L’adolescenza è un periodo che genera inevitabilmente confusione, in quanto la mente in formazione dell’adolescente si trova di fronte a vissuti quali ansia, paura, incertezza per il futuro, voglia di libertà e indipendenza e al tempo stesso desiderio di protezione. Tutto ciò, in un adeguato percorso adolescenziale è necessario: sono normali reazioni che si innescano di fronte al fenomeno della trasformazione.

                      

 

Fasi dell’adolescenza e psicopatologia

Un’adolescenza adeguata e costruttiva può svilupparsi soltanto se si ha avuto un’infanzia serena dove il bambino ha potuto esperire dal rapporto coi genitori vissuti di sicurezza, protezione, affetto, fiducia in se stessi e negli altri. In caso contrario, si innescheranno inesorabilmente dinamiche che porteranno a percorsi adolescenziali patologici. Obiettivo di questo articolo è quello di iniziare ad illustrare come si innesta la psicopatologia in un periodo delicato come l’adolescenza.
Innanzitutto lo psicologo e lo psicologo online devono tenere a mente in un percorso di valutazione psicodiagnostica che i sintomi psichici in adolescenza vanno messi in relazione a molteplici fattori: desideri, aspettative, paure e ansie dell’adolescente, difese psicologiche, modelli di identificazione, livello di integrità del proprio Sé, qualità delle relazioni con le figure di riferimento (genitori in primis, ma anche parenti più prossimi, amici, figure educative, insegnanti) livello di regolazione degli affetti e degli impulsi.
Innanzitutto, è bene ricordare a psicologi e psicologi online che l’adolescenza si suddivide principalmente in tre fasi fondamentali: la prima adolescenza (dai 12 ai 14 anni), dove i ragazzi si confrontano per la prima volta coi cambiamenti del proprio corpo e rivolgono l’attenzione verso se stessi; la media adolescenza (dai 14 ai 16 anni) caratterizzata dal processo di separazione psicologica dalle figure genitoriali e da una ricerca attiva di nuovi riferimenti extrafamiliari; la tarda adolescenza (dai 16 ai 19 anni), fase in cui il ragazzo e la ragazza si cimentano nella costruzione graduale della propria identità in ambito sociale, emotivo e sessuale. In ciascuna di queste fasi la psicopatologia può provocare degli arresti evolutivi o, peggio ancora, delle regressioni che portano l’adolescente a rifugiarsi in fasi dello sviluppo più primitive legate ancora all’infanzia.

                       

 

La psicodiagnosi in adolescenza: una sfida complessa e delicata

Così come con gli adulti, i due principali riferimenti per diagnosticare un disturbo psicologico in adolescenza sono il Manuale Diagnostico e Statistico dei Disturbi Mentali V (DSM-V) e l’ICD-10.
Tuttavia, nel porre diagnosi di disturbo psicologico in adolescenza serve il massimo della cautela e della sensibilità da parte dello psicologo e dello psicologo online.

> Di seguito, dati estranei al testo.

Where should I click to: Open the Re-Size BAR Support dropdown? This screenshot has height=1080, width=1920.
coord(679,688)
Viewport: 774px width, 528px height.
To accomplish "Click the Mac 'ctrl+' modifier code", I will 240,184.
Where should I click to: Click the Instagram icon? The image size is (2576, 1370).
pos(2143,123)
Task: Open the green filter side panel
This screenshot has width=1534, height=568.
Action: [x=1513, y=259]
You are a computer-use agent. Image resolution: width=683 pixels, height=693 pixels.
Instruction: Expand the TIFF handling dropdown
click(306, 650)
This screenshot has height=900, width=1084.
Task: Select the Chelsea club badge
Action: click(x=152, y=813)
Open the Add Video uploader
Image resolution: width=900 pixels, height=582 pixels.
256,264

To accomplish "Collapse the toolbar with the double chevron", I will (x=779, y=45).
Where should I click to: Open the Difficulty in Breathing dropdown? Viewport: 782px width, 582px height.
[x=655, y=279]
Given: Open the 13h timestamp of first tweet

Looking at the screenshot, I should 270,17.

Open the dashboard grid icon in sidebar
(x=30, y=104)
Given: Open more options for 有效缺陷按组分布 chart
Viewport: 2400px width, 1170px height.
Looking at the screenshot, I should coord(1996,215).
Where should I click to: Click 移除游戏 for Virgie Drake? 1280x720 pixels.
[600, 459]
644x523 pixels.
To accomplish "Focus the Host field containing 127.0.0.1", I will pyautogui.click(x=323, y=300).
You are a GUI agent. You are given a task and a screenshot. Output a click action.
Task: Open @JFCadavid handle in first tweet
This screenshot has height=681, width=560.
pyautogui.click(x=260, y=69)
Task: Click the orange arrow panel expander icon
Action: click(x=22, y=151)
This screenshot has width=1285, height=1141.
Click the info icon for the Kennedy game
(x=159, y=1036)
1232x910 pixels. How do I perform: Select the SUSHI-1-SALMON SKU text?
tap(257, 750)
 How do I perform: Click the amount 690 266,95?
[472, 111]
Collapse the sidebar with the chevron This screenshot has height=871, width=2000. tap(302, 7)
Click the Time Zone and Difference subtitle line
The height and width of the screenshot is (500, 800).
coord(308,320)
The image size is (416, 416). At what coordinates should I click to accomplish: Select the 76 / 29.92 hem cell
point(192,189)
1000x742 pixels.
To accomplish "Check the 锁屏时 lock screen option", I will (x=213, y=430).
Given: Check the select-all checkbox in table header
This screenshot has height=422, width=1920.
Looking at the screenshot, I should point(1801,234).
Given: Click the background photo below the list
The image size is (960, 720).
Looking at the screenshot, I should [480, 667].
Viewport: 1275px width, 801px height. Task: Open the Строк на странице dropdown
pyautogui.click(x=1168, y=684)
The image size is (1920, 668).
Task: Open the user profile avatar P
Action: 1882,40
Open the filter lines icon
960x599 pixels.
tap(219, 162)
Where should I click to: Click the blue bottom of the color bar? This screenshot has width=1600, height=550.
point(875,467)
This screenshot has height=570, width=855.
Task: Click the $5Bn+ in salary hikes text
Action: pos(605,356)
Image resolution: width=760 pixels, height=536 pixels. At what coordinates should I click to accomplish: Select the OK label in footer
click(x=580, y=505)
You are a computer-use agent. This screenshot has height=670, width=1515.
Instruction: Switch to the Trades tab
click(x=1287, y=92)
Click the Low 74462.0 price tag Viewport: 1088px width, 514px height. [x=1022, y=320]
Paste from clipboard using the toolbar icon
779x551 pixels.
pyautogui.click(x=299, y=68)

Perché questo? Perché in adolescenza i disturbi mentali sono fortemente caratterizzati da aspetti evolutivi. Gli adolescenti sono delle “menti in formazione” e pertanto anche la loro psicopatologia può evolvere in un senso o nell’altro. La comprensione del disturbo mentale in adolescenza non può non tenere conto delle variabili “tempo”e “trasformazione”. Il grosso limite dei manuali diagnostici precedentemente citati è dato dalla rigida categorizzazione in classi diagnostiche e psicopatologiche: questo tipo di approccio è già limitante nel fare diagnosi con pazienti adulti, figuriamoci con adolescenti che attraversano continue fluttuazioni nella percezione del proprio sé e nella modulazione delle proprie emozioni!
I principali disturbi psichici che ravvisiamo in adolescenza sono i disturbi d’ansia, i disturbi dell’identità di genere, i disturbi dell’alimentazione, depressioni di natura nevrotica, depressione reattiva, disturbi della personalità, disturbi psicosomatici, disturbi da uso di droghe e alcool. Tutte queste patologie, che ovviamente possiamo trovare anche negli adulti, vanno modulate e riconsiderate in quel complesso e articolato scenario delle crisi evolutive e adattive (le crisi dovute a dei cambiamenti improvvisi in famiglia o nelle relazioni con i coetanei) che contraddistinguono l’adolescenza.
Psicologo e psicologo online devono tenere a mente questo fondamentale riferimento nel porre diagnosi con gli adolescenti: non è concepibile individuare la psicopatologia soltanto con i sintomi rilevati. Tali sintomi devono essere collegati e “significati” in un complesso contesto di alterazioni emotivo-relazionali e sofferenze interiori tipiche di questa età.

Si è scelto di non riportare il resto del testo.